売買による所有権の移転の場合には固定資産税評価額の1.5%、生前投与の場合には2.0%もの登録免許税を取られることになりますから、相続登記の場合は軽減されていると考えるべきでしょう。それでも、相続税とともにかかる重要な税金であることもまた確かです。故人から土地を相続するときには登録免許税の支払いも必要になることを頭に入れておくことをおすすめします。
相続にかかる税金をすべて考慮したうえで、実際に相続できる財産がいくらくらいになるのかを計算してみるといいでしょう。
土地の相続税を下げる方法は?
基本的な対策方法としては、先述した通り基礎控除額をきちんと活用することです。最低でも3,600万円の基礎控除が適用されることになりますから、活用しない手はないでしょう。

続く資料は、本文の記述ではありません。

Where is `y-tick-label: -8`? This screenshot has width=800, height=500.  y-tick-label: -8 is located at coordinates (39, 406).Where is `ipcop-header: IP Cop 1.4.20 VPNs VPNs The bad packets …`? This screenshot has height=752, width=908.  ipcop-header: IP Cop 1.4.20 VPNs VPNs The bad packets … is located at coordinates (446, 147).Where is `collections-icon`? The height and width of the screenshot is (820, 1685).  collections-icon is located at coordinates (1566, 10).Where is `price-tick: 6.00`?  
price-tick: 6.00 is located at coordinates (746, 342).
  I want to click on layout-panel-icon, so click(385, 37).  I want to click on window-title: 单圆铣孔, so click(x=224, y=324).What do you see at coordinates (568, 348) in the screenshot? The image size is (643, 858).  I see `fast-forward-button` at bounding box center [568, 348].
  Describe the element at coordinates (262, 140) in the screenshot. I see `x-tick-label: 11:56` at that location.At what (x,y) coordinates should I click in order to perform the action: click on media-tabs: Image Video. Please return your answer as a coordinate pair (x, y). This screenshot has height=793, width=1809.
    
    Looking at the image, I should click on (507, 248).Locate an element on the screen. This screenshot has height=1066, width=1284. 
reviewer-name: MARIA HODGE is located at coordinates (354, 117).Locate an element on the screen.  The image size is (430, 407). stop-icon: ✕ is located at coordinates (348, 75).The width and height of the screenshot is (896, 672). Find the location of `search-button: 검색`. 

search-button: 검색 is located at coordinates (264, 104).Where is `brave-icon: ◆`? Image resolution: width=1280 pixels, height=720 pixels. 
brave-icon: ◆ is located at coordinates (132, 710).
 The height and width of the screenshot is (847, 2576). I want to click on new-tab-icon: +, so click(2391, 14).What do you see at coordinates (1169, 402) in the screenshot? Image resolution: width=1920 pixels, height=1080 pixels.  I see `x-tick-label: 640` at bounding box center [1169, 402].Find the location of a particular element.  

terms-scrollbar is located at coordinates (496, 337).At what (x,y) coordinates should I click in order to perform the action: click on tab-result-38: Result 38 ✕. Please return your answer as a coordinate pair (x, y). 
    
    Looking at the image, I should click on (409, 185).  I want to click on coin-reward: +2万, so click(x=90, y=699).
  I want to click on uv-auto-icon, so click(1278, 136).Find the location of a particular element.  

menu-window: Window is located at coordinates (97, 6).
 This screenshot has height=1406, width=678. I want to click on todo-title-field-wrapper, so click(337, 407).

あとは、小規模宅地特例や相続税における特例を利用する方法があります。小規模宅地特例は評価額を減額するための措置であり、評価額が下がることで結果的に相続税を下げることも可能です。
相続税の特例に関しても、土地の広さと周辺状況による評価減によって相続税を減らしたり、配偶者の減額軽減特例によって引き下げや免除をしてもらったりできます。
相続税の対策に重点を置くのなら、資産価値のある土地を生前の段階で贈与するという手段もあります。この場合、亡くなっているわけではないので相続税は一切かかりませんが、代わりに贈与税が発生するので注意しましょう。
あとは、相続時精算課税制度の利用も有効的な手段です。60歳以上の父母、あるいは祖父母から成人している子供や孫に対して財産の贈与をした際、2,500万円の限度額になるまで複数回に渡って控除できる制度になります。
相続時精算課税制度の最大の特徴は何と言っても、相続が起きたときに非課税にした贈与税を精算して課税するという部分です。生前に財産を贈与する予定があるのならこの制度を活用するという手段もあるでしょう。
土地を相続するなら税金対策が不可欠!
これから土地を相続しようと考えている、あるいは相続する予定があるのなら考えなければならないのは相続税の問題です。
時価が定まっていない土地を相続できるだけでも税金面で有利にはたらく場合はありますが、それだけではなくほかの対策もすべきだと言えます。基礎控除や特例などによる恩恵を駆使し、少しでも相続税を減らすことができるような工夫が求められるでしょう。
税金対策としては実にさまざまな方法がありますから、相続する財産を少しでも大きなものにするためにも紹介した対策方法の実行を検討してみてください。